2018-10-26: Registry authentication and HTTPS auth for git operations are failing
We have identified an issue which is causing all Registry and Git HTTPS authentication for users using private access tokens - including all 2FA users - to fail. Apologies for any inconvenience. We are urgently working on a fix. Please switch to Git SSH or password authentication while we work on a resolution.

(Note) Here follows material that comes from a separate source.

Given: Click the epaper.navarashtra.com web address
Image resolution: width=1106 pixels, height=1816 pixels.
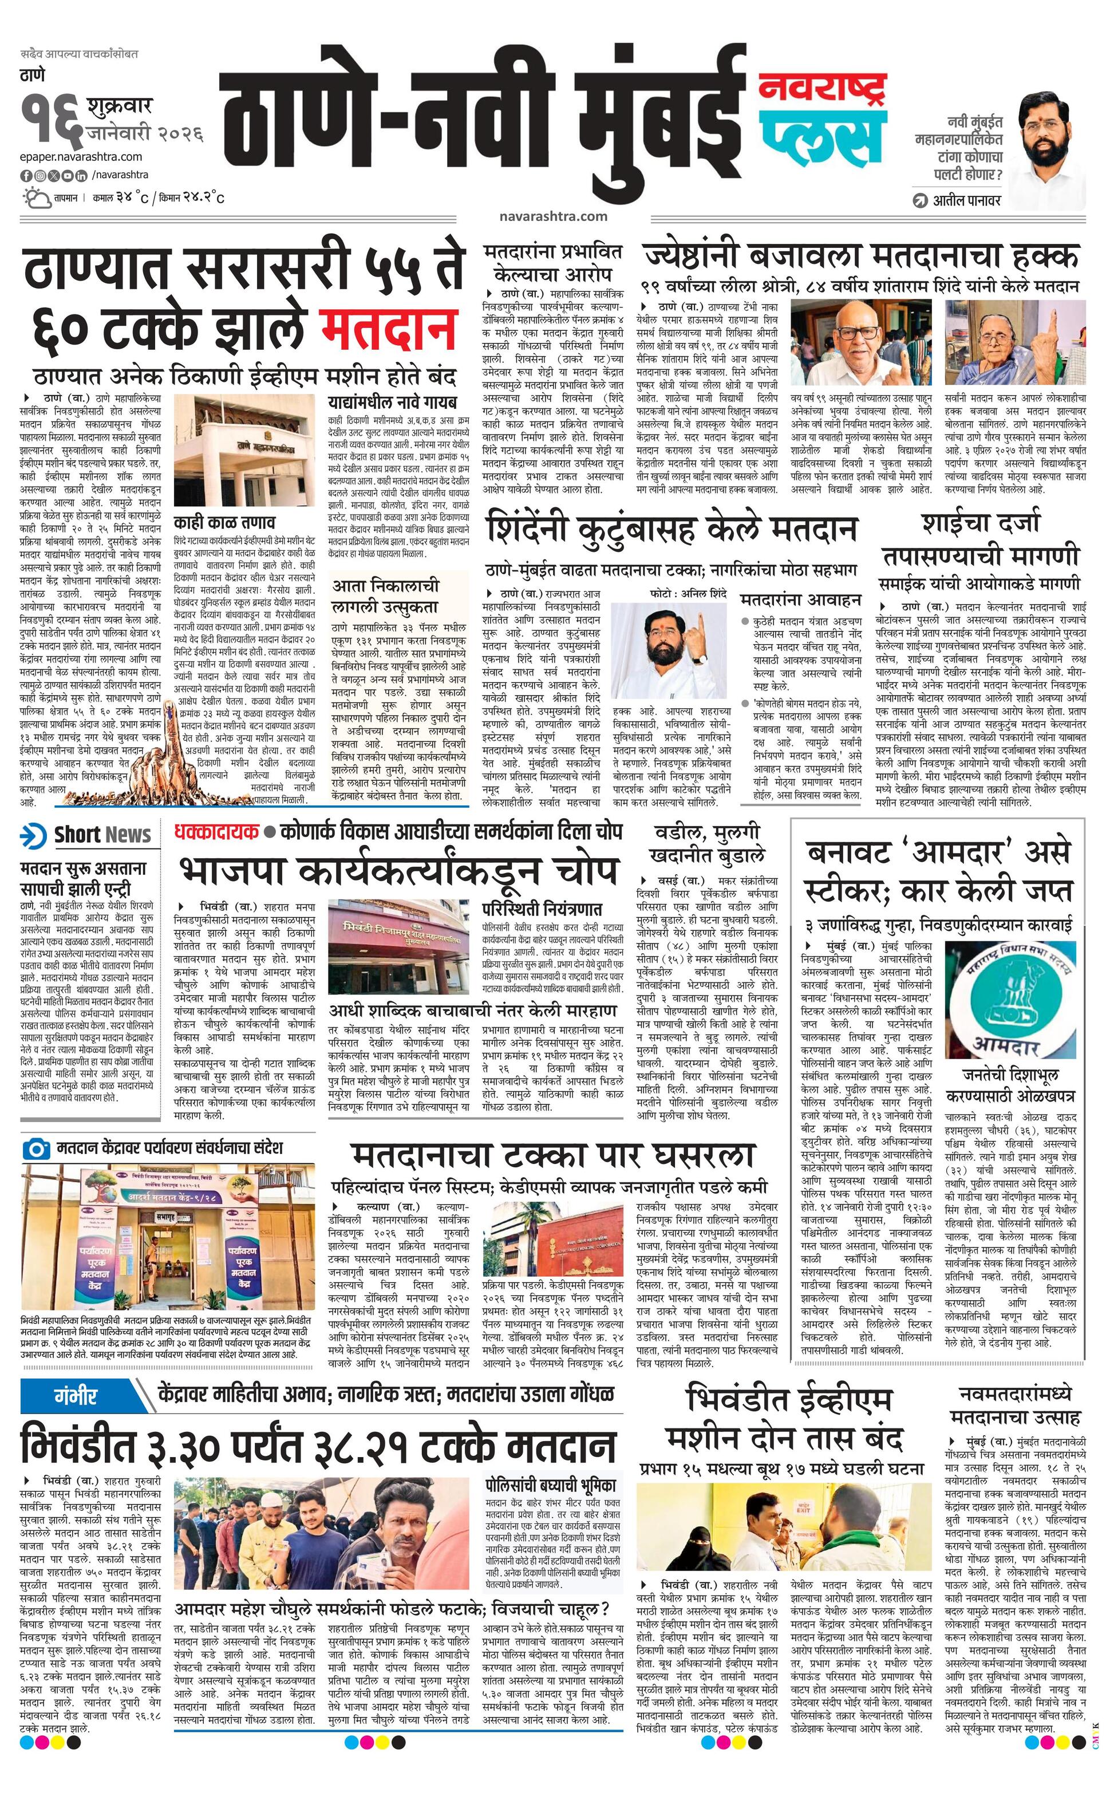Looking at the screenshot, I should pyautogui.click(x=82, y=156).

Also reported https://gitlab.com/gitlab-com/support-forum/issues/4066
@filipa, @smcgivern and I have all experienced this too: see https://gitlab.slack.com/archives/C02PF508L/p1540544529013000
Confidential working doc for this incident: https://docs.google.com/document/d/1DDDvFucJHG1yNsBfkCKcYphJoalfKeZgMyjE4e0uowQ/edit
Log
- 09h00Z: Sporadic reports of Git HTTPS failures
- 11h30Z: Incident declared when it becomes clear that this is a wider issue
- 12h00Z: Now apparent that this is a security patch issue that went out last night. The change was related to this issue (confidential) https://gitlab.com/gitlab-org/gitlab-ce/issues/51113
-
12h20Z: Plan of action:
- The security patch had an irreversible data migration, so we cannot roll the release back without loosing data.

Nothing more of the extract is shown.